[Data for locating visible targets]
>> begin
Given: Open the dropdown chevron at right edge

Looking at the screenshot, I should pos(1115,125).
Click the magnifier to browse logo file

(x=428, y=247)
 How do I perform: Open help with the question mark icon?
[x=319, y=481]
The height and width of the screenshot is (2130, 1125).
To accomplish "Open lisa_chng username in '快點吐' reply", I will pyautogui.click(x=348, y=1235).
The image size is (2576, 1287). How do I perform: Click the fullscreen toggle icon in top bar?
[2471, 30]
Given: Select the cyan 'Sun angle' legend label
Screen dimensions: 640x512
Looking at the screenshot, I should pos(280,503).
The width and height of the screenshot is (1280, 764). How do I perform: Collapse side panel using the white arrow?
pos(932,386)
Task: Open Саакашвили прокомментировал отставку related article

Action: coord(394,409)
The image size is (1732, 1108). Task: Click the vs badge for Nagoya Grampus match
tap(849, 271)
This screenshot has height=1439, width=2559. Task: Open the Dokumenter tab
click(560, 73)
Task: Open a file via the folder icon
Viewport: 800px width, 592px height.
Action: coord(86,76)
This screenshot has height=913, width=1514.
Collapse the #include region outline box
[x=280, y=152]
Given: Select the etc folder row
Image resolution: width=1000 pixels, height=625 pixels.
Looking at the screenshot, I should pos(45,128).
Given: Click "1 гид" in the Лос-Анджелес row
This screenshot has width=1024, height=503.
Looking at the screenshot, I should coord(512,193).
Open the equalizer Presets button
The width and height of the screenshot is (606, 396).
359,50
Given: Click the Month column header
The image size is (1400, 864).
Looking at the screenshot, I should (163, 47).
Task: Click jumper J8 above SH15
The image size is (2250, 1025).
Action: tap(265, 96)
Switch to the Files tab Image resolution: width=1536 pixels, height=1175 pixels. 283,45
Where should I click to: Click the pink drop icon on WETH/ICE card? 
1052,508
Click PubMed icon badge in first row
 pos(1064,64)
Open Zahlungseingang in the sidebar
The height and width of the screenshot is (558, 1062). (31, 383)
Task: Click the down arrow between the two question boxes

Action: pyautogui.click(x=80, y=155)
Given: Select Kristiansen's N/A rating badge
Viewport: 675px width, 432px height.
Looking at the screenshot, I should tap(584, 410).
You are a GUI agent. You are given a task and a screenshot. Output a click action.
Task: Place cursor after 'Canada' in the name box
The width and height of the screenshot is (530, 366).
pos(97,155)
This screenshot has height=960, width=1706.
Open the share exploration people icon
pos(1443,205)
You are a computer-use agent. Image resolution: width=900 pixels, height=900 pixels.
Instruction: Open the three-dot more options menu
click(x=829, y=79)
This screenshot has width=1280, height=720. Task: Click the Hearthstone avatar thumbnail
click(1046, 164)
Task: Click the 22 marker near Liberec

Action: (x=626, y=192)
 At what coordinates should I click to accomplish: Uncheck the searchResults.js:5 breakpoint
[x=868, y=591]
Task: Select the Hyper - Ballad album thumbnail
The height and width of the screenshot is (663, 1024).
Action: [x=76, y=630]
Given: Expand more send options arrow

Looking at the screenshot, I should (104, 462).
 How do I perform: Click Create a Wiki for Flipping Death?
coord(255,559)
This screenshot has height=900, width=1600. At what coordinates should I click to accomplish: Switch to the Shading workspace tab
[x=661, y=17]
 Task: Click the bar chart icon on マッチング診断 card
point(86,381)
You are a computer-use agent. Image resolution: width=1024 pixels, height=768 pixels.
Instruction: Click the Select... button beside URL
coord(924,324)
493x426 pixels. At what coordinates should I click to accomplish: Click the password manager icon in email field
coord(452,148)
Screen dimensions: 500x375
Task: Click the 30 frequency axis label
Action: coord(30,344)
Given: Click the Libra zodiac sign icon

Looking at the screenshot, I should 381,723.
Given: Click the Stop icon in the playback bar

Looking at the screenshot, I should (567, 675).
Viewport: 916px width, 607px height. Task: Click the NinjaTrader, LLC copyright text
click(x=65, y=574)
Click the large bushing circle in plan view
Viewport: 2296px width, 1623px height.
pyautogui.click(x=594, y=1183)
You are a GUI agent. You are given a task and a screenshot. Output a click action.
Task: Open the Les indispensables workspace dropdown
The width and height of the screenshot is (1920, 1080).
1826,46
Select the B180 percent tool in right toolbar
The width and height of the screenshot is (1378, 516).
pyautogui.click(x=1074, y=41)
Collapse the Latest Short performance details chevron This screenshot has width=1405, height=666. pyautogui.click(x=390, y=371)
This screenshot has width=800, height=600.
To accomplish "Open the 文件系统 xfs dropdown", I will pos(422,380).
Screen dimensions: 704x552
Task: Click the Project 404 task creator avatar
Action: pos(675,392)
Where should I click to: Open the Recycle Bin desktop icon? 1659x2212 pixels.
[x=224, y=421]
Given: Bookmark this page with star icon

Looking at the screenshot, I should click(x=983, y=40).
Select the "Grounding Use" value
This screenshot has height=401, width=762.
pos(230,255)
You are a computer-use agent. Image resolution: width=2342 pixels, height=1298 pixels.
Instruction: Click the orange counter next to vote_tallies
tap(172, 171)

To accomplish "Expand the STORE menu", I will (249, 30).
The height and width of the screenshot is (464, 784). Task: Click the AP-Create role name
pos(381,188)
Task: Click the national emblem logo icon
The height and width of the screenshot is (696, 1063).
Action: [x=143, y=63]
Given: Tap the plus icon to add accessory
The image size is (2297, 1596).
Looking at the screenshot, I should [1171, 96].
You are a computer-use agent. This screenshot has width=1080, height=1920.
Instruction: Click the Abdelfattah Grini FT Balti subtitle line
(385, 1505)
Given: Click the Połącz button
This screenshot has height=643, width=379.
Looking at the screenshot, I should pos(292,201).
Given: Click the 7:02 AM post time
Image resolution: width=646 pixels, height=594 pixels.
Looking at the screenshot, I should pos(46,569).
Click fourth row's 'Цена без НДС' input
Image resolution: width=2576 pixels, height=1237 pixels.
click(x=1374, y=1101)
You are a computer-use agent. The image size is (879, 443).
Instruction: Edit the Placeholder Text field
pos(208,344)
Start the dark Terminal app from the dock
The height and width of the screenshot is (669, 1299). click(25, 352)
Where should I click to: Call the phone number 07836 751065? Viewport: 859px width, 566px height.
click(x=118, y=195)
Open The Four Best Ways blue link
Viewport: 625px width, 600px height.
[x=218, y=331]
>> end
[Task details] Copy the listing above word for word, from its first line through its last.

[Answer for this exercise]
Given: Open the dropdown chevron at right edge

Looking at the screenshot, I should pos(1115,125).
Click the magnifier to browse logo file

(x=428, y=247)
 How do I perform: Open help with the question mark icon?
[x=319, y=481]
The height and width of the screenshot is (2130, 1125).
To accomplish "Open lisa_chng username in '快點吐' reply", I will pyautogui.click(x=348, y=1235).
The image size is (2576, 1287). How do I perform: Click the fullscreen toggle icon in top bar?
[2471, 30]
Given: Select the cyan 'Sun angle' legend label
Screen dimensions: 640x512
Looking at the screenshot, I should pos(280,503).
The width and height of the screenshot is (1280, 764). How do I perform: Collapse side panel using the white arrow?
pos(932,386)
Task: Open Саакашвили прокомментировал отставку related article

Action: coord(394,409)
The image size is (1732, 1108). Task: Click the vs badge for Nagoya Grampus match
tap(849, 271)
This screenshot has height=1439, width=2559. Task: Open the Dokumenter tab
click(560, 73)
Task: Open a file via the folder icon
Viewport: 800px width, 592px height.
Action: coord(86,76)
This screenshot has height=913, width=1514.
Collapse the #include region outline box
[x=280, y=152]
Given: Select the etc folder row
Image resolution: width=1000 pixels, height=625 pixels.
Looking at the screenshot, I should pos(45,128).
Given: Click "1 гид" in the Лос-Анджелес row
This screenshot has width=1024, height=503.
Looking at the screenshot, I should coord(512,193).
Open the equalizer Presets button
The width and height of the screenshot is (606, 396).
359,50
Given: Click the Month column header
The image size is (1400, 864).
Looking at the screenshot, I should (163, 47).
Task: Click jumper J8 above SH15
The image size is (2250, 1025).
Action: tap(265, 96)
Switch to the Files tab Image resolution: width=1536 pixels, height=1175 pixels. 283,45
Where should I click to: Click the pink drop icon on WETH/ICE card? 
1052,508
Click PubMed icon badge in first row
 pos(1064,64)
Open Zahlungseingang in the sidebar
The height and width of the screenshot is (558, 1062). (31, 383)
Task: Click the down arrow between the two question boxes

Action: pyautogui.click(x=80, y=155)
Given: Select Kristiansen's N/A rating badge
Viewport: 675px width, 432px height.
Looking at the screenshot, I should tap(584, 410).
You are a GUI agent. You are given a task and a screenshot. Output a click action.
Task: Place cursor after 'Canada' in the name box
The width and height of the screenshot is (530, 366).
pos(97,155)
This screenshot has height=960, width=1706.
Open the share exploration people icon
pos(1443,205)
You are a computer-use agent. Image resolution: width=900 pixels, height=900 pixels.
Instruction: Open the three-dot more options menu
click(x=829, y=79)
This screenshot has width=1280, height=720. Task: Click the Hearthstone avatar thumbnail
click(1046, 164)
Task: Click the 22 marker near Liberec

Action: (x=626, y=192)
 At what coordinates should I click to accomplish: Uncheck the searchResults.js:5 breakpoint
[x=868, y=591]
Task: Select the Hyper - Ballad album thumbnail
The height and width of the screenshot is (663, 1024).
Action: [x=76, y=630]
Given: Expand more send options arrow

Looking at the screenshot, I should (104, 462).
 How do I perform: Click Create a Wiki for Flipping Death?
coord(255,559)
This screenshot has height=900, width=1600. At what coordinates should I click to accomplish: Switch to the Shading workspace tab
[x=661, y=17]
 Task: Click the bar chart icon on マッチング診断 card
point(86,381)
You are a computer-use agent. Image resolution: width=1024 pixels, height=768 pixels.
Instruction: Click the Select... button beside URL
coord(924,324)
493x426 pixels. At what coordinates should I click to accomplish: Click the password manager icon in email field
coord(452,148)
Screen dimensions: 500x375
Task: Click the 30 frequency axis label
Action: coord(30,344)
Given: Click the Libra zodiac sign icon

Looking at the screenshot, I should 381,723.
Given: Click the Stop icon in the playback bar

Looking at the screenshot, I should (567, 675).
Viewport: 916px width, 607px height. Task: Click the NinjaTrader, LLC copyright text
click(x=65, y=574)
Click the large bushing circle in plan view
Viewport: 2296px width, 1623px height.
pyautogui.click(x=594, y=1183)
You are a GUI agent. You are given a task and a screenshot. Output a click action.
Task: Open the Les indispensables workspace dropdown
The width and height of the screenshot is (1920, 1080).
1826,46
Select the B180 percent tool in right toolbar
The width and height of the screenshot is (1378, 516).
pyautogui.click(x=1074, y=41)
Collapse the Latest Short performance details chevron This screenshot has width=1405, height=666. pyautogui.click(x=390, y=371)
This screenshot has width=800, height=600.
To accomplish "Open the 文件系统 xfs dropdown", I will pos(422,380).
Screen dimensions: 704x552
Task: Click the Project 404 task creator avatar
Action: pos(675,392)
Where should I click to: Open the Recycle Bin desktop icon? 1659x2212 pixels.
[x=224, y=421]
Given: Bookmark this page with star icon

Looking at the screenshot, I should click(x=983, y=40).
Select the "Grounding Use" value
This screenshot has height=401, width=762.
pos(230,255)
You are a computer-use agent. Image resolution: width=2342 pixels, height=1298 pixels.
Instruction: Click the orange counter next to vote_tallies
tap(172, 171)

To accomplish "Expand the STORE menu", I will (249, 30).
The height and width of the screenshot is (464, 784). Task: Click the AP-Create role name
pos(381,188)
Task: Click the national emblem logo icon
The height and width of the screenshot is (696, 1063).
Action: [x=143, y=63]
Given: Tap the plus icon to add accessory
The image size is (2297, 1596).
Looking at the screenshot, I should [1171, 96].
You are a computer-use agent. This screenshot has width=1080, height=1920.
Instruction: Click the Abdelfattah Grini FT Balti subtitle line
(385, 1505)
Given: Click the Połącz button
This screenshot has height=643, width=379.
Looking at the screenshot, I should pos(292,201).
Given: Click the 7:02 AM post time
Image resolution: width=646 pixels, height=594 pixels.
Looking at the screenshot, I should pos(46,569).
Click fourth row's 'Цена без НДС' input
Image resolution: width=2576 pixels, height=1237 pixels.
click(x=1374, y=1101)
You are a computer-use agent. The image size is (879, 443).
Instruction: Edit the Placeholder Text field
pos(208,344)
Start the dark Terminal app from the dock
The height and width of the screenshot is (669, 1299). click(25, 352)
Where should I click to: Call the phone number 07836 751065? Viewport: 859px width, 566px height.
click(x=118, y=195)
Open The Four Best Ways blue link
Viewport: 625px width, 600px height.
[x=218, y=331]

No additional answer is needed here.